§ What to work on
Print out each entry below in full, exactly as given, excluding pictures.

######

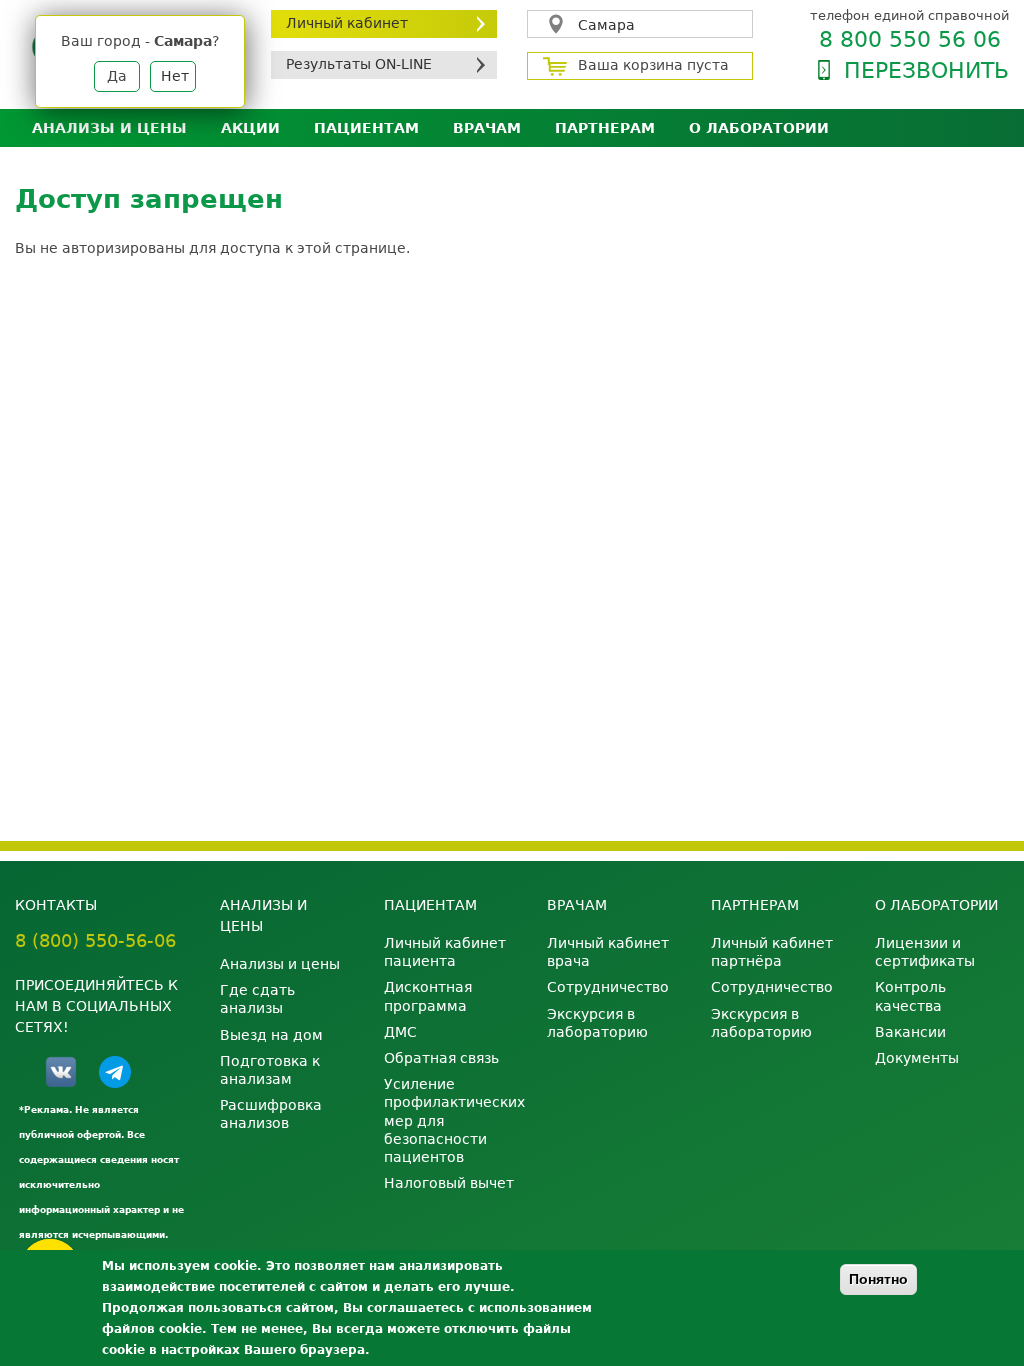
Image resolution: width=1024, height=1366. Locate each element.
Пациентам (366, 128)
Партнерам (605, 128)
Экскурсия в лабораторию (597, 1023)
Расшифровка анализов (271, 1114)
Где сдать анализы (257, 999)
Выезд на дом (271, 1035)
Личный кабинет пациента (445, 952)
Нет (175, 76)
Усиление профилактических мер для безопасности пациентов (451, 1120)
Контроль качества (910, 996)
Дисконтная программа (428, 996)
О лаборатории (759, 128)
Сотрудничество (608, 987)
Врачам (487, 128)
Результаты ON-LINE (359, 64)
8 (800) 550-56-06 (95, 940)
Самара (606, 25)
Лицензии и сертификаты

######

§ Solution
Image resolution: width=1024, height=1366. Locate each element.
Пациентам (366, 128)
Партнерам (605, 128)
Экскурсия в лабораторию (597, 1023)
Расшифровка анализов (271, 1114)
Где сдать анализы (257, 999)
Выезд на дом (271, 1035)
Личный кабинет пациента (445, 952)
Нет (175, 76)
Усиление профилактических мер для безопасности пациентов (451, 1120)
Контроль качества (910, 996)
Дисконтная программа (428, 996)
О лаборатории (759, 128)
Сотрудничество (608, 987)
Врачам (487, 128)
Результаты ON-LINE (359, 64)
8 (800) 550-56-06 (95, 940)
Самара (606, 25)
Лицензии и сертификаты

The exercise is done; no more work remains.